[Item-finding records]
((
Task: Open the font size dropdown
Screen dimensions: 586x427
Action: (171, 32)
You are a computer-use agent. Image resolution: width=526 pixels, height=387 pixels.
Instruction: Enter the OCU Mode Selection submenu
))
▶ Problem to work on
Please transcribe the material from the line containing "You are a computer-use" through the end of the material, copying every character as it appears.

▶ The completed task
You are a computer-use agent. Image resolution: width=526 pixels, height=387 pixels.
Instruction: Enter the OCU Mode Selection submenu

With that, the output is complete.